Typically, CCDs of the prior art have one common transfer gate receiving means so all three color sensors are activated to scan simultaneously. However, because of the optical line spacing of the CCD's photosensor elements any real time scan results in three different line scans, one for each color. At optical resolution, for example, the scan line for the blue pixels is shifted by a distance equal to the CCD optical line spacing with respect to the scan line for the green pixel data; the scan line for the green pixels is shifted by the same distance with respect to the scan line for the red pixel data and the scan line for the blue pixels is shifted by twice this distance with respect to the scan line for the red pixel data. At resolutions in which the optical line spacing divided by the scanned pixel size is an integer, there is no color misregistration. Thus, post processing and memory are all that is needed to correlate, or register, the integer shifted line scans for each color.

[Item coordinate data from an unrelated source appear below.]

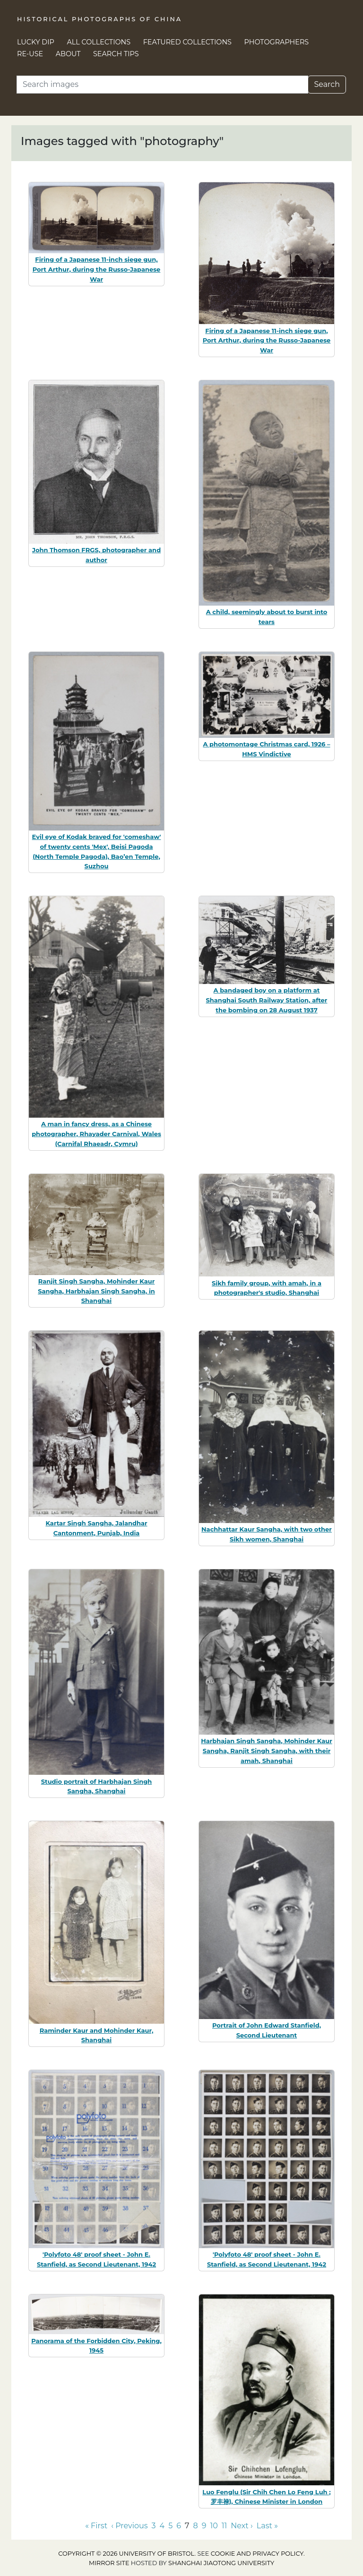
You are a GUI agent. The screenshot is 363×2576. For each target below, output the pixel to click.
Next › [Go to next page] (241, 2525)
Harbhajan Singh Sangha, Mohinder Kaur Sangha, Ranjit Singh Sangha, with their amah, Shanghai (266, 1750)
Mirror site (109, 2563)
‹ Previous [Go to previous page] (129, 2525)
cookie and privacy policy (257, 2553)
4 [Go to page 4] (162, 2525)
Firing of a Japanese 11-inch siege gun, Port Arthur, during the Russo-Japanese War (97, 269)
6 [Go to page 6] (178, 2525)
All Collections (99, 42)
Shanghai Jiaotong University (221, 2563)
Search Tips (116, 54)
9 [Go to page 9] (204, 2525)
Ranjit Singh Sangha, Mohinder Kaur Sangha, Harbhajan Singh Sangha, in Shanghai (96, 1291)
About (68, 54)
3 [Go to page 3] (154, 2525)
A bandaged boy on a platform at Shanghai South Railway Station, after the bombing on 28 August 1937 (267, 1000)
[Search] (162, 85)
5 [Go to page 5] (170, 2525)
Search (327, 84)
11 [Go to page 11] (224, 2525)
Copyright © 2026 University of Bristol (126, 2553)
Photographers (276, 42)
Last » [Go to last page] (267, 2525)
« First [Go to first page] (96, 2525)
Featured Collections (187, 42)
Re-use (30, 54)
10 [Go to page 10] (213, 2525)
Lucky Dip (35, 42)
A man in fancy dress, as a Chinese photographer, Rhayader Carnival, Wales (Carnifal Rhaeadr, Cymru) (96, 1133)
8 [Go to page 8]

Heretofore, the problem which remained unresolved by color, monochromatic or digital imaging systems of the prior art related to resolution scans in which the optical line spacing divided by the scanned pixel size was not equal to an integer. Where the lineskip has a fractional component, there exists a misregistration or fractional shift in color pixel data which can not be easily registered without severely degrading overall system performance. Although it is possible to perform these other resolution scans or digital exposures with a CCD imaging system in one pass, problems of artifacts, poor image quality and color misregistration occur as a result.
In prior art imaging systems such as digital cameras and scanners where the original color scene is illuminated and converted into electronic signals via a linear CCD, typically the misregistration problem is solved by superimposing three separate scans or exposures of the original image. Each scan or exposure processes a different primary color--red, green and blue. Making multiple scans of the same original, of course, increases the amount of memory and processing needed to complete an image and accentuates problems with mechanical registration, illumination and CCD stability.
Heretofore, single pass systems of the prior art attempted to solve the fractional registration problem through extensive post processing, resampling and filtering or by simply ignoring the phase shifted data and outputting an imperfect scan. These solutions resulted in either poor quality images and/or poor system performance.
One solution for a single pass imaging system would be to increase the optical resolution of the system so that a larger sampling of data than that needed for a particular resolution is performed. The resulting "over-samplings" of pixel data could then be filtered with the extraneous data discarded. However, not only would system performance be degraded by excessively slow scan speeds but the memory requirements either on board the imaging device or elsewhere in the system would seriously degrade performance.
The present invention solves the problems of the prior art without increasing memory requirements and without extensive post processing and filtering of raw shifted pixel data. The need for time consuming multi-pass scanning or imaging is eliminated. Further, the teachings of the present invention reduce the need for CCDs with expensive precision made optical line spacings.